Unfortunately, however, the proposal would mostly fail to solve the legitimate needs of the industry and would not improve the physical safety at marijuana dispensaries. The reasons for this are not shortcomings of the legislation itself, per se, but limitations inherent to a banking system that is predominantly regulated at the federal level.

This is not the first attempt a state has made to provide banking services to the marijuana industry. When I served in the Nevada Controller’s Office, we held high-level discussions with the state treasurer’s office and other agencies about creating a state marijuana bank. California’s treasurer similarly examined the issue and recently concluded that a marijuana bank is unfeasible.

After legalizing marijuana, Colorado chartered Fourth Corner Credit Union in 2014, which had designs on serving the marijuana industry in that state. But the Federal Reserve refused to grant Fourth Corner a master account, which is necessary to participate in any of the payment portals administered by the Fed, such as electronic wires, the clearing of checks and debit and credit card transactions. The Federal Reserve’s refusal was based on two objections — Fourth Corner’s stated goal of servicing the marijuana industry meant the bank, in the Fed’s eyes, could become a money-laundering device for revenues generated from an activity the federal government still deems illegal and Fourth Corner was unable to procure deposit insurance on its accounts.

Fourth Corner sued the Federal Reserve. The U.S. Tenth Circuit Court of Appeals ordered the Fed to issue a master account only if Fourth Corner agreed not to serve marijuana businesses, which was the explicit purpose of its charter. In truth, the three judges on the Tenth Circuit reached vastly different conclusions, with one judge believing Fourth Corner should be issued an account regardless, but the court split the difference by adopting the middle judge’s viewpoint.

In a separate issue, the National Credit Union Administration, which offers depository insurance for credit unions, initially refused to issue coverage to Fourth Corner because its proposed clientele was highly concentrated in a single, risky, in its view, industry.

Understanding this history is important because any attempt at a marijuana bank in Nevada would likely run into similar complications. SB 437 essentially abandons hope of a marijuana bank receiving a Federal Reserve master account and only authorizes the bank to issue limited checks that would not go through the Fed clearinghouse. Those checks would only be payable to state and local governments for taxes and to certain in-state vendors who could only cash them at the marijuana bank. This means the marijuana bank would mostly be a glorified vault for marijuana businesses. This isn’t the type of fix that will improve the safety of marijuana businesses or their customers. The bill also requires the proposed bank or credit union to acquire deposit insurance. It’s unlikely that would happen unless the institution plans to serve a much broader population.

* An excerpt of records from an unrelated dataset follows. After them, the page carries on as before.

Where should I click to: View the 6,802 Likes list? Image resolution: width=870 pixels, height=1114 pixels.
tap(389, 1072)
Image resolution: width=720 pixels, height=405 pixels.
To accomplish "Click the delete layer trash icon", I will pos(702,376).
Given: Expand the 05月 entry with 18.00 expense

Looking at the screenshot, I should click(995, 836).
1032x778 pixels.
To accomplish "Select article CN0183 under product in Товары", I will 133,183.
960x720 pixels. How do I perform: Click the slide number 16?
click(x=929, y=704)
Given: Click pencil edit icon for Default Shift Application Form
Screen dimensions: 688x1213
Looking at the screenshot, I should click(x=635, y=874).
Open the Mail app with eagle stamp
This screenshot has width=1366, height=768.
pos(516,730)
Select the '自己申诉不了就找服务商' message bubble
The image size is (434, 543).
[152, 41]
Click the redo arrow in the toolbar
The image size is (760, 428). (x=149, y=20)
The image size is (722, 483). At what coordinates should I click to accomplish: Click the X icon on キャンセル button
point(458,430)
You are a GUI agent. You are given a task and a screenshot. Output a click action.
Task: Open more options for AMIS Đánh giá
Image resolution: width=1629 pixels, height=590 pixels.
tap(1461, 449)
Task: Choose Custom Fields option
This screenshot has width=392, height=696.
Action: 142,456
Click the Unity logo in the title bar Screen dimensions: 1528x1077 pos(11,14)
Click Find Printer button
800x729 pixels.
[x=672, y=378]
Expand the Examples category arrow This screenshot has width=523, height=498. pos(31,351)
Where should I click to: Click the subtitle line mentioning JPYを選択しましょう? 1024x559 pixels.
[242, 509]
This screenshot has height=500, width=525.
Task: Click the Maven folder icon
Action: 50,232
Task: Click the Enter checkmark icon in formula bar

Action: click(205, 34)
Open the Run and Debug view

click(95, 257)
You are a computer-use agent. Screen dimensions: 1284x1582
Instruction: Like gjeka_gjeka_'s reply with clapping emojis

The Financial Crimes Enforcement Network, which oversees federal anti-money laundering provisions, has issued guidance to traditional banks that would allow them to serve marijuana businesses. The problem is complying with these provisions is time-so consuming and costly that banks would lose money on these accounts.

For now, the better way for a state like Nevada to facilitate banking of marijuana businesses is simply to provide data-sharing to existing banks regarding legitimate transactions by licensees. Short of federal action, such as passing the Safe and Fair Enforcement Banking Act, this would be the best thing states can do to facilitate marijuana banking.

Geoffrey Lawrence is a senior policy fellow at Reason Foundation.